Aim of the task: What is the number of lines below that hold "Share"? Answer with that number only.

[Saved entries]

====

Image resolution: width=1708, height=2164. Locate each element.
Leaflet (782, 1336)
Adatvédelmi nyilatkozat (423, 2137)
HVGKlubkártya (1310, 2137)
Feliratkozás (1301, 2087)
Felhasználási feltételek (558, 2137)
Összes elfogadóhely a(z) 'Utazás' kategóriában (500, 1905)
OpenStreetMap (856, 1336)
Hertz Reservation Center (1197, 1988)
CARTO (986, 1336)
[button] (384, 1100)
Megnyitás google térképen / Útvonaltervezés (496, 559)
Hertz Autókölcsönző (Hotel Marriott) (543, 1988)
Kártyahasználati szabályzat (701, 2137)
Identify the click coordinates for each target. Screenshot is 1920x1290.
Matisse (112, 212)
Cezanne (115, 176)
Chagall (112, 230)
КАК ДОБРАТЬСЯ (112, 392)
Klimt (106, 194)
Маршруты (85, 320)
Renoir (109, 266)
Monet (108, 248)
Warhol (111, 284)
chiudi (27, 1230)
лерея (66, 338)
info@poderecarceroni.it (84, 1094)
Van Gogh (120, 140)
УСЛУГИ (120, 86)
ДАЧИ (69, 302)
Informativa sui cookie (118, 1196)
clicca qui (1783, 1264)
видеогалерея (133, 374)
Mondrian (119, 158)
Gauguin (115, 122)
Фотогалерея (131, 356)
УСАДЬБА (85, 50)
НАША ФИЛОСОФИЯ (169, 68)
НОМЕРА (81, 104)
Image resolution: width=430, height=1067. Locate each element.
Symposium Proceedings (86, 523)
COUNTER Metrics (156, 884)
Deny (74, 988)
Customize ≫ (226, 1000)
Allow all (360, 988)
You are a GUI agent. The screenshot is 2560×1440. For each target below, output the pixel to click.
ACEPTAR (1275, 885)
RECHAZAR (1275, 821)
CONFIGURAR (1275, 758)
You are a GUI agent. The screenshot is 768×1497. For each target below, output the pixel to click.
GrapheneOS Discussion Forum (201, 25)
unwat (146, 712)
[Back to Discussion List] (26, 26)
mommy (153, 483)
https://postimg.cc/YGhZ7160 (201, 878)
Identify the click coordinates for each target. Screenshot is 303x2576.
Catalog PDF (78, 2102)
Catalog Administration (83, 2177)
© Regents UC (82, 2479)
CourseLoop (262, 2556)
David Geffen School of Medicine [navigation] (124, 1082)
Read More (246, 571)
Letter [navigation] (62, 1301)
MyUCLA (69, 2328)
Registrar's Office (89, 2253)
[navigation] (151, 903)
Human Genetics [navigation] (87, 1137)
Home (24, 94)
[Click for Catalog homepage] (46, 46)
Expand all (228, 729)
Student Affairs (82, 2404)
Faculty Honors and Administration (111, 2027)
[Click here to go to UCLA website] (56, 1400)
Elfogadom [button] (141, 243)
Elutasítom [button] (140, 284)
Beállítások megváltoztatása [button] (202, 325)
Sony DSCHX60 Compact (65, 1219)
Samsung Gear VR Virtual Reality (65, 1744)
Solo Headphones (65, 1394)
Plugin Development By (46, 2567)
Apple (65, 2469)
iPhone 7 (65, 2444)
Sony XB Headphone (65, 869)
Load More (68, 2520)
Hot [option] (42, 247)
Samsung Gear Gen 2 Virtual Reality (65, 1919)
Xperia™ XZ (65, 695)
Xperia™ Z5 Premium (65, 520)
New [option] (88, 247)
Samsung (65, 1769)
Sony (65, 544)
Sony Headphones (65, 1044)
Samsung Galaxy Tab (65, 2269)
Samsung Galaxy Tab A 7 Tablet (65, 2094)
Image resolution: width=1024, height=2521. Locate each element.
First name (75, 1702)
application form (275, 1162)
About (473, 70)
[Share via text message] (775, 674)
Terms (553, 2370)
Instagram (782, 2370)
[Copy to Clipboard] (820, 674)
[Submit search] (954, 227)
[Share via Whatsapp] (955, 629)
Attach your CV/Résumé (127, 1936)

====

The answer: 2